Based on its observations, the Hon’ble Supreme Court summarized the principles relating to Section 100 CPC relevant for this case as:

  1. An inference of fact from the recitals or contents of a document is a question of fact, but the legal effect of the terms of a document is a question of law. Therefore, when there is misconstruction of a document or wrong application of a principle of law in construing a document, it gives rise to a question of law.
  2. The High Court should be satisfied that the case involves a substantial question of law, and not a mere question of law. A question of law having a material bearing on the decision of the case (that is, a question, answer to which affects the rights of parties to the suit) will be a substantial question of law, if it is not covered by any specific provisions of law or settled legal principle emerging from binding precedents, and, involves a debatable legal issue.
  3. A substantial question of law will also arise in a contrary situation, where the legal position is clear, either on account of express provisions of law or binding precedents, but the court below has decided the matter, either ignoring or acting contrary to such legal principle.
  4. The general rule is that High Court will not interfere with the concurrent findings of the courts below. But it is not an absolute rule. Some of the well-recognized exceptions are where (i) the courts below have ignored material evidence or acted on no evidence; (ii) the courts have drawn wrong inferences from proved facts by applying the law erroneously; or (iii) the courts have wrongly cast the burden of proof.

Therefore, the Supreme Court in this case observed that when no substantial question of law is formulated, but a second appeal is decided by the high court, the judgment of the high court is vitiated in law.  the condition precedent for entertaining and deciding a second appeal being the existence of a substantial question of law, whenever a question is framed by the high court, the high court will have to show that the question is one of law and not just a question of facts, it also has to show that the question is a substantial question of law.

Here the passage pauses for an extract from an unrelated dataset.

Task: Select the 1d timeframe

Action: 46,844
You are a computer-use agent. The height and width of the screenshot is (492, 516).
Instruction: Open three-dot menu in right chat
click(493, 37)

The Supreme Court finally found and held that the High Court, with greatest of respect, has patently erred in its conclusion that there was contradiction in the findings of the First Appellate Court. The questions framed by the High Court, is a question of law, far less a substantial question of law. The Judgment and Order of the High Court under Appeal does not discuss or decide any question of law involved in the Case, not to speak of substantial question of law. Therefore, the Judgment and Order of the High Court under Appeal is set aside.